[start]

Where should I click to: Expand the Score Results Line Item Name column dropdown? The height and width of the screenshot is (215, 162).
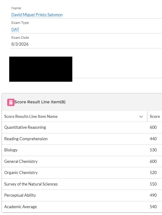point(141,117)
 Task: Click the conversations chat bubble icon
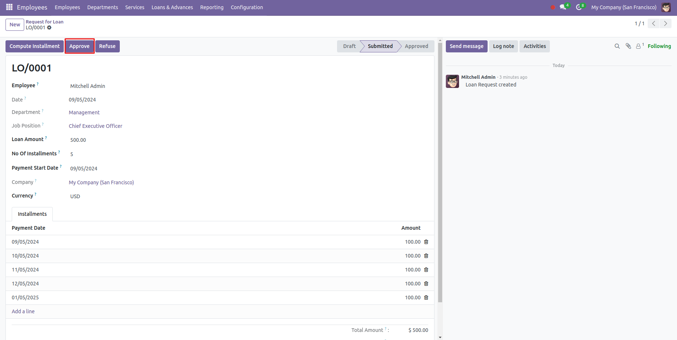point(563,7)
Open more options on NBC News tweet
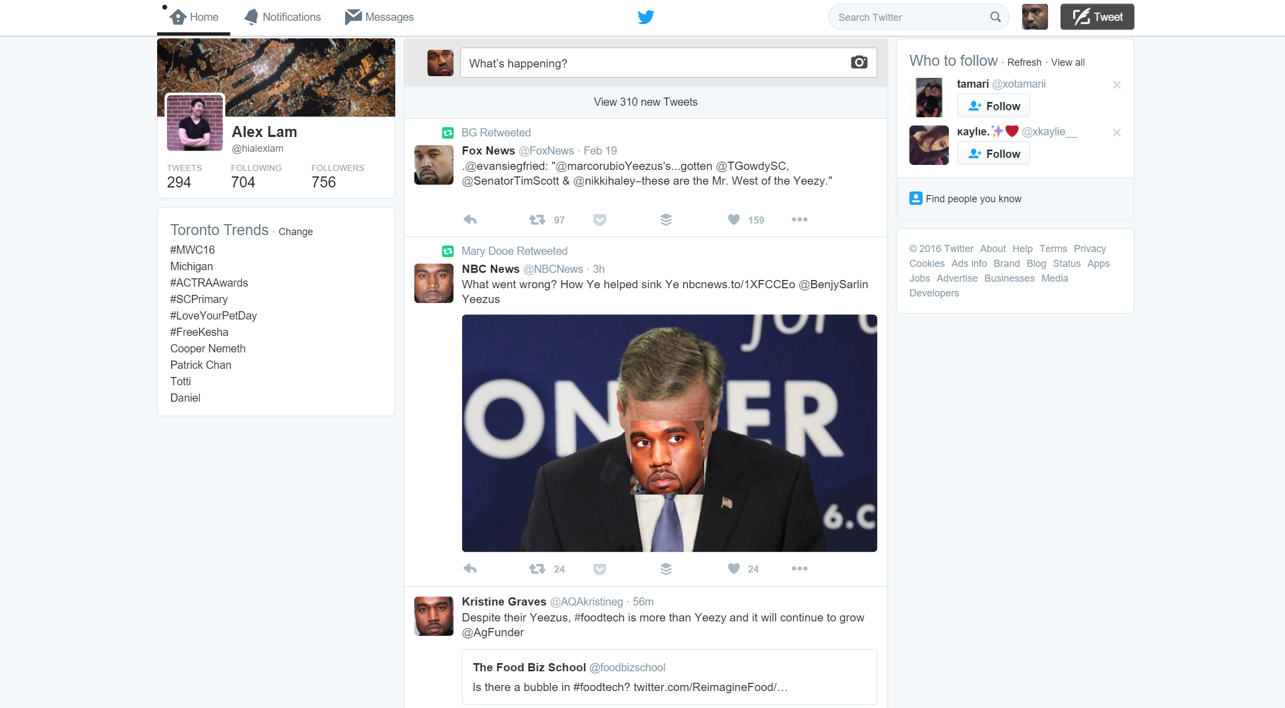The image size is (1285, 708). tap(799, 569)
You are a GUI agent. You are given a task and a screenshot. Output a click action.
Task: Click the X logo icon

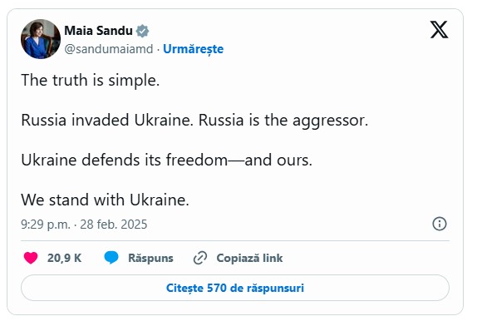pos(439,30)
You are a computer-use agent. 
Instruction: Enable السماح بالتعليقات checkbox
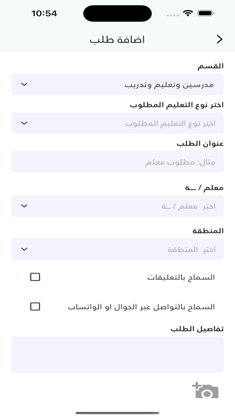35,277
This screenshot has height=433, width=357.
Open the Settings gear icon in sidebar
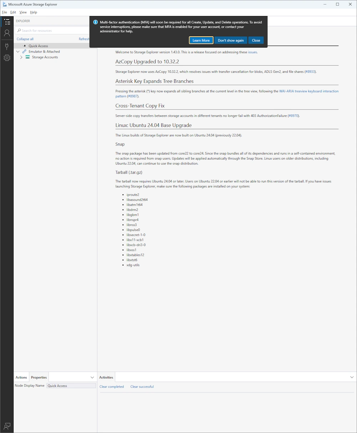pyautogui.click(x=7, y=58)
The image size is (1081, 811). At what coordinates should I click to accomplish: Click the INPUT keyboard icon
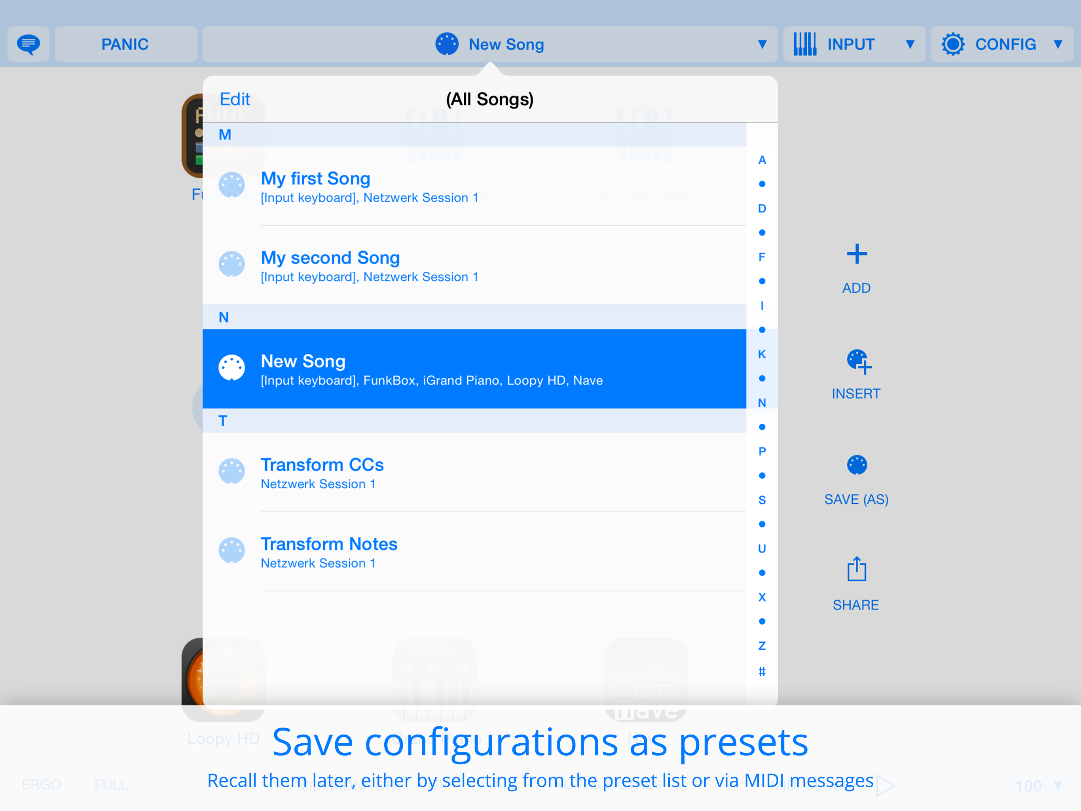click(x=804, y=44)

[end]

→ Objective:
Rewrite the rows above as a JSON list of strings, one string per line, leaving out blank lines and the pictures.

→ Final answer:
[
  "Where should I click to: Expand the Score Results Line Item Name column dropdown? The height and width of the screenshot is (215, 162).",
  "point(141,117)",
  " Task: Click the conversations chat bubble icon",
  "point(563,7)",
  "Open more options on NBC News tweet",
  "The image size is (1285, 708). tap(799, 569)",
  "You are a GUI agent. You are given a task and a screenshot. Output a click action.",
  "Task: Click the X logo icon",
  "pos(439,30)",
  "You are a computer-use agent. ",
  "Instruction: Enable السماح بالتعليقات checkbox",
  "35,277",
  "This screenshot has height=433, width=357.",
  "Open the Settings gear icon in sidebar",
  "pyautogui.click(x=7, y=58)",
  "The image size is (1081, 811). At what coordinates should I click to accomplish: Click the INPUT keyboard icon",
  "click(x=804, y=44)"
]